# Name Ideas for "Stud" Boy/Male Hedgehog? Clever and Funny?



## Amanda1987 (Jan 30, 2015)

I got a new boy hedgehog that I need a name for BUT I need some help. I see him being this "Stud" boy with an attitude and having lots of females always being in love with him haha. 

Any ideas? I would compare him to a Brad Pitt of our celebrities hehe


----------



## Flamepool (Apr 11, 2015)

Hmm. Chase, Clyde, Zander. Any of those work?


----------



## Amanda1987 (Jan 30, 2015)

Its been a month and we still haven't named my hedgehog!

I need some help!

I like the idea of "Zeus"


----------



## writergirlmel (May 16, 2015)

Amanda1987 said:


> Its been a month and we still haven't named my hedgehog!
> 
> I need some help!
> 
> I like the idea of "Zeus"


To be fair, you didn't respond to the suggestions that were given. But it sounds like you've picked a name.


----------



## Amanda1987 (Jan 30, 2015)

I'm totally sorry! but its like I'm the worst person at deciding.

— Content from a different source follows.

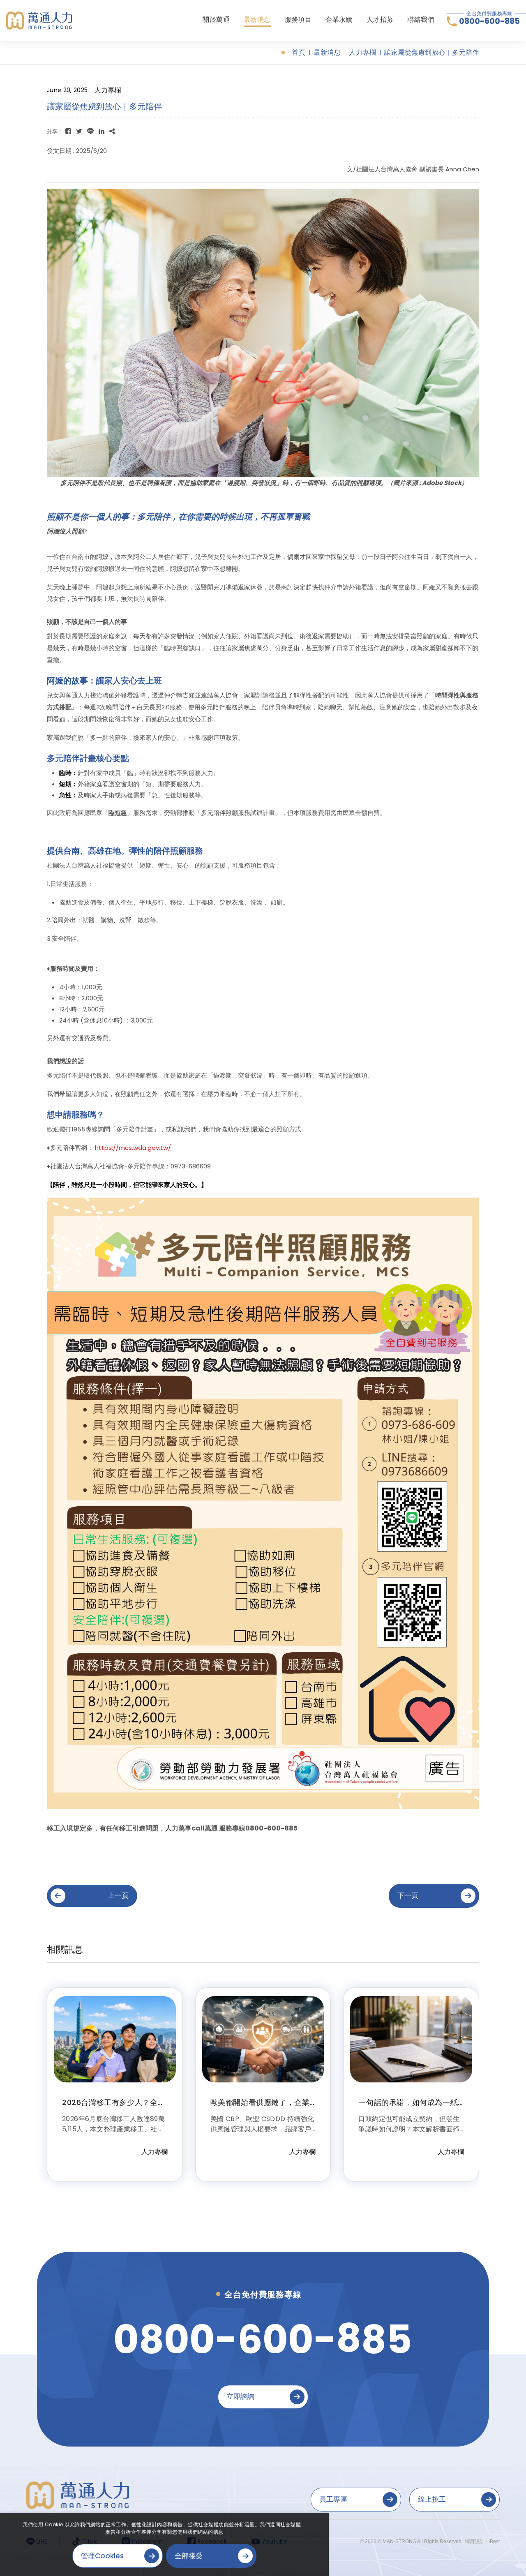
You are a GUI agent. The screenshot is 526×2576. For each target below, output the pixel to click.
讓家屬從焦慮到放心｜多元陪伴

Sorry for the no reply. I do appreciate the help


----------



## Amanda1987 (Jan 30, 2015)

OK OK thread closed now haha!

I am going with the name Zeus 

__________________
hedgehogzeus.tumblr.com


----------



## Stufflet (May 23, 2015)

Amanda1987 said:


> I got a new boy hedgehog that I need a name for BUT I need some help. I see him being this "Stud" boy with an attitude and having lots of females always being in love with him haha.
> 
> Any ideas? I would compare him to a Brad Pitt of our celebrities hehe


This is more of an older generation celebrity, but how 'bout 
"Jack Prickleson"?


----------



## nikki (Aug 28, 2008)

This thread is a year old...please check the dates before posting so you don't bring up old dead threads.


----------